Genesis 19:23-29 (ESV)
The Story of Abraham  - Sodom
he sun had risen on the earth when Lot came to Zoar. Then the Lord rained on Sodom and Gomorrah sulfur and fire from the Lord out of heaven. And he overthrew those cities, and all the valley, and all the inhabitants of the cities, and what grew on the ground.
But Lot's wife, behind him, looked back, and she became a pillar of salt.
And Abraham went early in the morning to the place where he had stood before the Lord. And he looked down toward Sodom and Gomorrah and toward all the land of the valley, and he looked and, behold, the smoke of the land went up like the smoke of a furnace.
So it was that, when God destroyed the cities of the valley, God remembered Abraham and sent Lot out of the midst of the overthrow when he overthrew the cities in which Lot had lived.
Notes on the Scripture
The walk to Zoar for the unprepared Lot and his daughters took a long time, almost a day; it was morning when the angels first started trying to make them leave Sodom, and by the time they reach Zoar, the sun has risen again.
As they leave Sodom, we get one of the iconic moments of the Bible. In verse 17, one of the angels had told them, “Do not look back or stop anywhere in the valley.” But Lot's wife, in her famous moment of disobedience, turns to look back at Sodom, and is transformed into a “pillar of salt”.
Was the angel giving Lot's wife a command, which she was punished for disobeying, or was he simply warning her about a hazard, which she disregarded with an unfortunate result? The tone of the story would indicate the latter; throughout the incident, the angels took the role of helpful and patient advisers, doing all in their power to get Lot and his family out of danger.
Also, we can never be sure how literally we should think she became a “pillar of salt”. Whoever observed and retold her death was hardly in a position to perform a chemical analysis.

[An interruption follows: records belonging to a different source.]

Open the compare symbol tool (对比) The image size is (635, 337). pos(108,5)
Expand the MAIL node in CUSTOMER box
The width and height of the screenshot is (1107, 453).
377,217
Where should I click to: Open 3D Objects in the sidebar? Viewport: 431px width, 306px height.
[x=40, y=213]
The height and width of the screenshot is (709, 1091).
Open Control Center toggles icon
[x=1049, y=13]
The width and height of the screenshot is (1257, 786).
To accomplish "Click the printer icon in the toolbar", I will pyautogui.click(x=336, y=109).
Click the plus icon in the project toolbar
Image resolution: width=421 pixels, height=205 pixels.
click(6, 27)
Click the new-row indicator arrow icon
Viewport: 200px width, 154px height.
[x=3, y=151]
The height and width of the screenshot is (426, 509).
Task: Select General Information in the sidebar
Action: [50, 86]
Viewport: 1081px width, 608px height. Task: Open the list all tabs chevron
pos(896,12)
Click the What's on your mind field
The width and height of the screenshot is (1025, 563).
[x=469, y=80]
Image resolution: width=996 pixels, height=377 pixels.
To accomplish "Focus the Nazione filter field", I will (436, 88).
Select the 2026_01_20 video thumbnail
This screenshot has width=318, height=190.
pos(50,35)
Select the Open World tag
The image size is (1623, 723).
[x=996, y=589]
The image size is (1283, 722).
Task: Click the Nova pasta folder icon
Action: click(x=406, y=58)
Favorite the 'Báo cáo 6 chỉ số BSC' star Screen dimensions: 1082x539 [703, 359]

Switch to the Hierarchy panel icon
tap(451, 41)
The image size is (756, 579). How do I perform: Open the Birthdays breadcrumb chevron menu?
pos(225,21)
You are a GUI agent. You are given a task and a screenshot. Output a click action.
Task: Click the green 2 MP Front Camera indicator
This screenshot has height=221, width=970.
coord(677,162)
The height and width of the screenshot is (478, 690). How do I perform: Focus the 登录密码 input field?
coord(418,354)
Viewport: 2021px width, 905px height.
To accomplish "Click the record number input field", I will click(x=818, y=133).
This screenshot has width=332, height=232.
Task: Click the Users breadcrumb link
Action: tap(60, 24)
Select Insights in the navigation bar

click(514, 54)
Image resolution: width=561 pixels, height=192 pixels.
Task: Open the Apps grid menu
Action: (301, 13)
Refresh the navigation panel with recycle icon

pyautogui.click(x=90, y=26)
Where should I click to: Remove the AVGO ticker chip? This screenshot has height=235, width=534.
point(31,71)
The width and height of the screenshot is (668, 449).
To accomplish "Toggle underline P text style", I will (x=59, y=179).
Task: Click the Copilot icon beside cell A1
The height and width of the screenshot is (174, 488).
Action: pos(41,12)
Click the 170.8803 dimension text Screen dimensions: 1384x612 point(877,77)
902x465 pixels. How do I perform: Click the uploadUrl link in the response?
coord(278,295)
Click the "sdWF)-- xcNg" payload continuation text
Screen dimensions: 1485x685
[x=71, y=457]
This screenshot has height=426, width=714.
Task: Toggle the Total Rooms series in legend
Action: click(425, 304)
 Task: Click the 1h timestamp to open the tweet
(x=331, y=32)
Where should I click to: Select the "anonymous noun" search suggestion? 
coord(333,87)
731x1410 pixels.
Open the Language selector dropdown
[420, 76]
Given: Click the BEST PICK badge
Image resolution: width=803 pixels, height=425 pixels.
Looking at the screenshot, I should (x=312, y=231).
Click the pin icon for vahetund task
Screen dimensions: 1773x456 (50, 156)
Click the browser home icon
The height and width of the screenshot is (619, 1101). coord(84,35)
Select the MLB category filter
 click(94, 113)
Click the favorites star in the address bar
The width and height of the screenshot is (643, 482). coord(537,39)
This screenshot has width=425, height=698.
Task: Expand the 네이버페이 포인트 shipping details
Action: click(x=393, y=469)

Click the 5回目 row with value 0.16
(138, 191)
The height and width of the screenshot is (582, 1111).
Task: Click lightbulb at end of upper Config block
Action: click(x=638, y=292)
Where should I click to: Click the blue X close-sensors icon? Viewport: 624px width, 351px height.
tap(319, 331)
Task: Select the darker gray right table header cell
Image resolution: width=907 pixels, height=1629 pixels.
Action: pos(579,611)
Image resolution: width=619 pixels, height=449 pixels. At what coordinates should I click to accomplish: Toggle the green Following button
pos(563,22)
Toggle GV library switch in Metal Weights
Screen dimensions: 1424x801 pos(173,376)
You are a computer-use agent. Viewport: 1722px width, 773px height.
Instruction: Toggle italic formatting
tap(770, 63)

She certainly died, and her appearance changed to something pale and mineral-looking. But the story of Sodom and Gomorrah is filled with fascinating mystery. And there is a human-shaped pillar of salt overlooking the Dead Sea.
Whatever else we can say, Lot's wife gave us a wonderful metaphor for how we must approach our faith. Once we find God and receive the Holy Spirit, we must not look back; we must not fantasize or romanticize a life of indulging our appetites and letting our pride, rather than the Bible and our spirit, guide our lives. To do so is to freeze us, to make us as incapable of action as a pillar of salt. Many people with some Christian feelings live a life trapped between righteousness and sin, like Lot's wife; and like her, their inability to commit, to put their eyes forward and strive toward their destination, will doom them.